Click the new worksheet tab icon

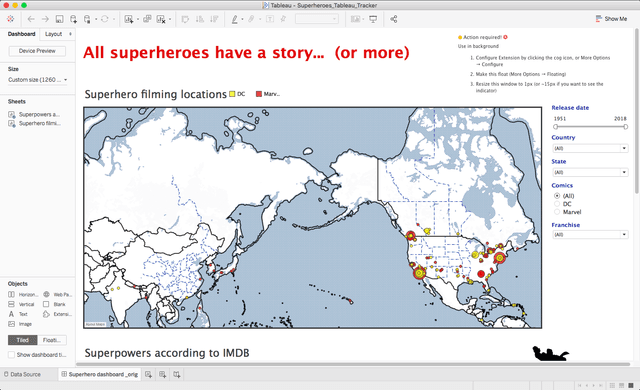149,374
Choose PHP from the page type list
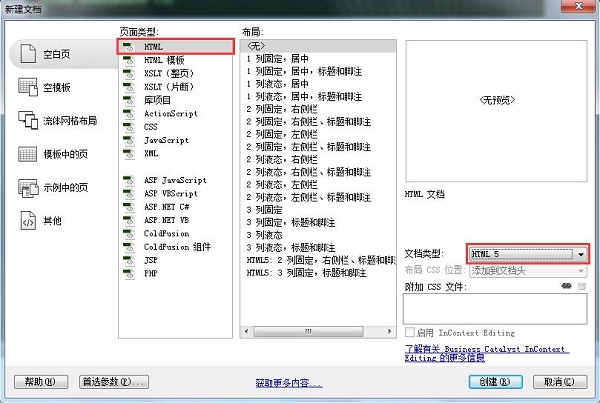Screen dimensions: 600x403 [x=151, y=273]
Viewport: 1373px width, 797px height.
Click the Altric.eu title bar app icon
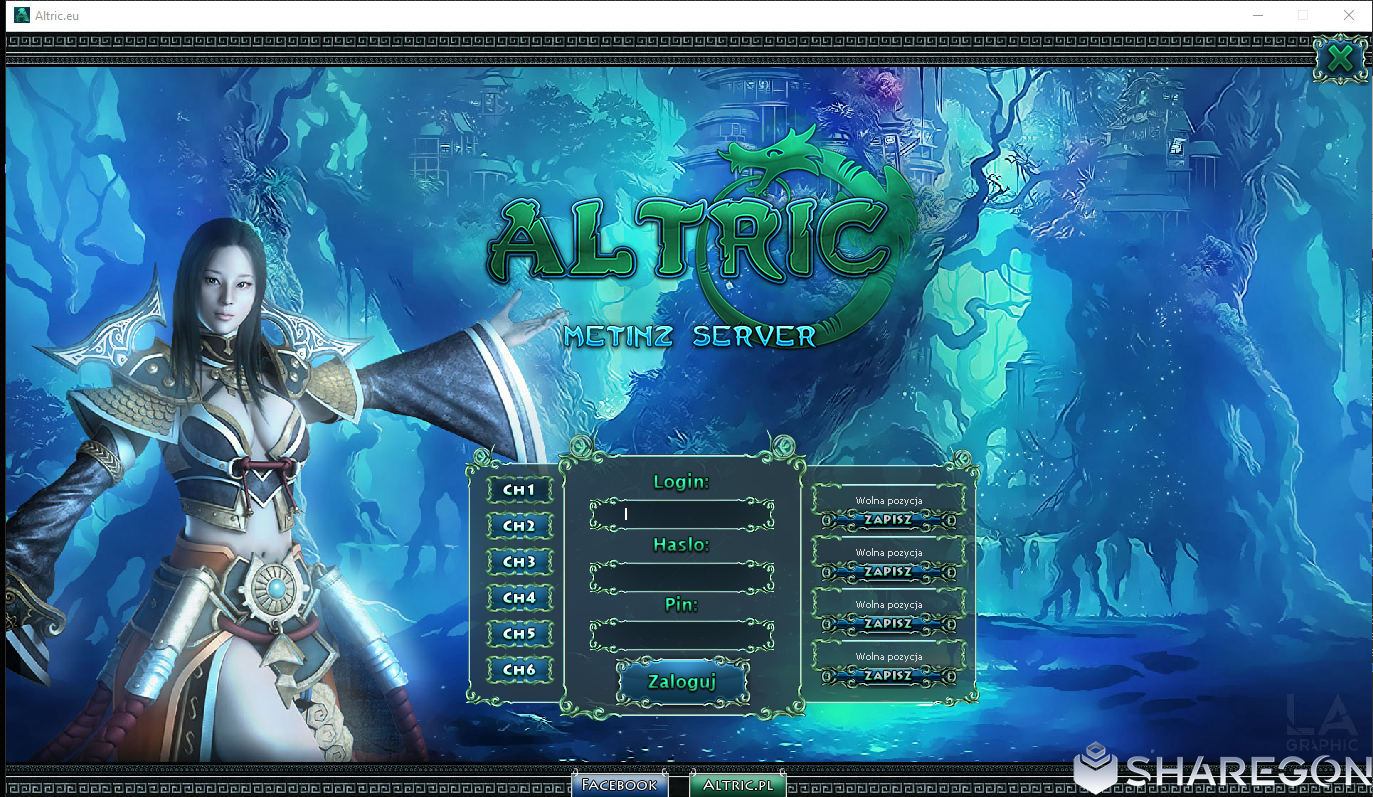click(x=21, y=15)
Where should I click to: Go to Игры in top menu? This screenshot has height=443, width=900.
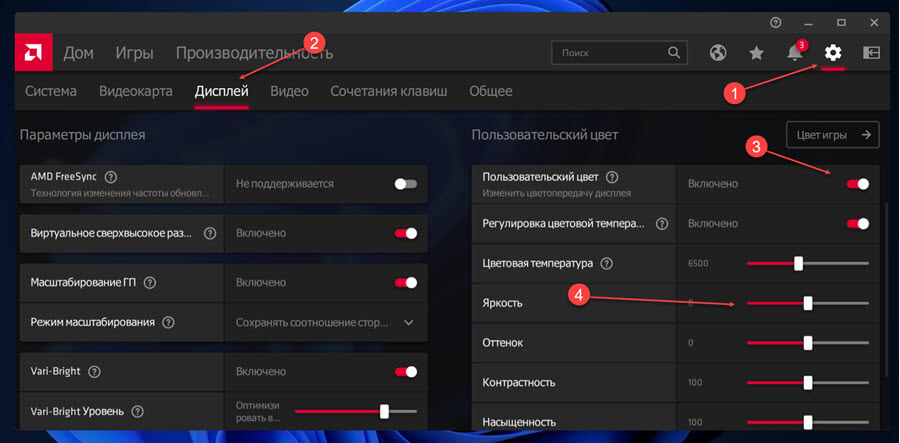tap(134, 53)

#####

Restate the lines above exactly, from the one bearing "Viewport: 1373px width, 797px height." through the final line of the material, both included, omitting pictures.

Viewport: 1373px width, 797px height.
Click the Altric.eu title bar app icon
click(x=21, y=15)
Where should I click to: Go to Игры in top menu? This screenshot has height=443, width=900.
tap(134, 53)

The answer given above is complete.